The lacI promoter, lacI gene, trc promoter, sfGFP and rrnB terminator were given to us by iGEM Freiburg 2022 on a plasmid called pIG23_04. We took plasmid pIG23_03 (also given to us by iGEM Freiburg 2022) as our backbone, including an antibiotic resistance (spectinomycin) gene and Ori. SfGFP, trc promoter, lacI and lacI promoter were taken from pIG23_04 and cloned into pIG23_03 using Gibson Assembly and AQUA cloning. Both plasmids were templates for PCR, to amplify the parts and add correct overhangs via gibson primers. After assembling the two plasmid parts, this new plasmid, the sensor backbone, was again used as PCR template to clone the correct overhangs for the insertion of the AdoCbl SY riboswitch between lacI promoter and lacI gene. The synthesised DNA of the SY riboswitch from IDT was used it as a template for PCR. For this we used the general protocol for the Q5 polymerase with varying parameters (elongation time and annealing temperature):

Fig. 1: table showing parameters varying from PCR protocol for piG_SYBS
fragment Annealing temp. Elongation time Fragment size (in bp)

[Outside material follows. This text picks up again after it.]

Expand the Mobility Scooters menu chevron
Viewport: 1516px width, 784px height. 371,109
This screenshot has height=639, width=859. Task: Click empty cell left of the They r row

trc promoter, sfGFP, lacI promoter, lacI gene 72°C 1.5 min 2670
backbone (Ori and resistance) 72°C 1.5 min 2080
SY riboswitch 65°C 20 s 210
create overhangs to add riboswitch between lacI prom. and lacI 68°C 3 min 4700


The DNA of the plasmid fragments, pIG23_04 and pIG23_03, was loaded onto an agarose gel. The correct bands were cut out and extracted. Plasmid fragments of pIG23_03 and pIG23_04 were first assembled to form the sensor backbone with Gibson Assembly and AQUA cloning, according to the protocols. A transformation was done and the resulting colonies after an approximate 12-14h incubation time were screened by colony PCR. DNA of potential colonies containing the insert was isolated from overnight cultures (5mL LB-medium, 50 mg/mL spectinomycin) and sent for sequencing to check for correct insertion and no mutation. Then with the sensor backbone as a template, a PCR was performed to create overhangs to insert the riboswitch between lacI promoter and lacI. A Dpn1 digest was done at 37°C for an hour, afterwards the DNA was loaded onto an agarose gel. The correct bands were cut out and extracted. The PCR for the PF riboswitch was also performed and the DNA was loaded onto an agarose gel. The correct bands were cut out and extracted. Riboswitch and sensor backbone were assembled via Gibson Assembly and AQUA cloning according to the protocols. A transformation was done and the resulting colonies after an approximate 12-14h incubation time were screened by colony PCR. DNA of potential colonies containing the insert was isolated from overnight cultures (5mL LB-medium, 50 mg/mL spectinomycin ) and sent for sequencing to check for correct insertion and no mutation.